Cloud computing promises to alter this dynamic. Organizations are on a multi-year journey to reduce the fixed cost percentage of expenditures and variabilize costs, with a 50/50 mix as a reasonable target that will vary by organizational size, business emphasis, and other factors. The Wikibon community discussed a three-step process to achieve this transformation, involving:
- Cut projects that aren’t essential and implement a prioritization and demand management system.
- Use sourcing as a strategic weapon across the portfolio to eliminate fixed costs.
- Develop and introduce metrics and sustainable processes to govern continuous improvement.
The End Game
By taking such an approach, Robbin’s goal for NetApp is not only to reduce fixed cost but to improve business flexibility. The starting point for NetApp was to figure out which pieces of IT get outsourced and which stay in house. Robbins conveyed to the Wikibon audience a simple model that: Outsources more generic infrastructure (e.g. test/dev and corporate Web site apps); Identifies applications that are standalone and pushes those to outsourced infrastructure where possible (e.g. small data marts) and Identifies applications that support specific business processes that can be pushed to the cloud (e.g. HR and CRM).
What’s left are strategic applications with high degrees of integration that are core to the business and will remain in-house indefinitely.
The fact is, however, that we’ve heard similar stories and predictions over the past decade. The key question that came out of the call is the following:
Is this a permanent shift in the mindset of business technology executives or, will things normalize (i.e. revert back to a fixed cost model) once the economy rebounds?
Five Reasons the Change is Permanent
Robbins and the Wikibon community cited five reasons that lead us to believe this is a more permanent shift:
- The quality and ubiquity of networked computing is much greater today than in the past.
- IT complexity continues to escalate, and IT response rates continue to be too slow as compared to external cloud solution providers; there continues to be a slow and steady movement toward the consumerization of IT.
- Customers are demanding cost transparency, metering, and pay-as-you-go pricing.
- Technologies including virtualization and software-as-a-service are maturing in support of this trend.
- The severity of the economic downturn will have long-term effects on corporate behavior vis a vie over-investing in fixed asset bases that are continuously depreciating.

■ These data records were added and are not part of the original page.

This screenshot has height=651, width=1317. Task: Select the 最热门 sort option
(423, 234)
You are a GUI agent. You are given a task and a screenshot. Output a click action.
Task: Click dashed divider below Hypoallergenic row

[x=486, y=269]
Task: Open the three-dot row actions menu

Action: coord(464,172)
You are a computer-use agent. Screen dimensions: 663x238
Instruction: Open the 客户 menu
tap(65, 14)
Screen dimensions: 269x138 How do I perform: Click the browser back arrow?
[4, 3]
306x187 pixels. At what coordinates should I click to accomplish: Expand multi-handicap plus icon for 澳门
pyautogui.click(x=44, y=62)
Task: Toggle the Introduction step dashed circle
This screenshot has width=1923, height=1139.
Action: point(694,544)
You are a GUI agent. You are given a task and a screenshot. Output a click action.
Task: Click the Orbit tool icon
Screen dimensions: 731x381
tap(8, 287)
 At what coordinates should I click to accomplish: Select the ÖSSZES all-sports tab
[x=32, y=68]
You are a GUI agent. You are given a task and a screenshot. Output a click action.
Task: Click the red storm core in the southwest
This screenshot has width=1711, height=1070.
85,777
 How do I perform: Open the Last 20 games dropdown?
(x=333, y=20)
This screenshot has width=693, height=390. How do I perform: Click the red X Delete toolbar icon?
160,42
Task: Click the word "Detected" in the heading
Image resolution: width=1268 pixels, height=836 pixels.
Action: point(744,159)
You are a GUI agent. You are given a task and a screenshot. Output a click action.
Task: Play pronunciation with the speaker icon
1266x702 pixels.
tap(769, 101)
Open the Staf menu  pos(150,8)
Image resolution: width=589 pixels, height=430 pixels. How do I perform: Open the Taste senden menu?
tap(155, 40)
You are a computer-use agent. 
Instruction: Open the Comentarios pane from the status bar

Action Item: Technology executives are being forced by business conditions to modernize infrastructure, better utilize assets, and provide equal or improved service levels. To pay for this transformation, organizations must use sourcing as a strategic weapon to drive fixed costs out of the business and improve responsiveness. The skill sets required to support this new reality will increasingly emphasize business and not technology optimization.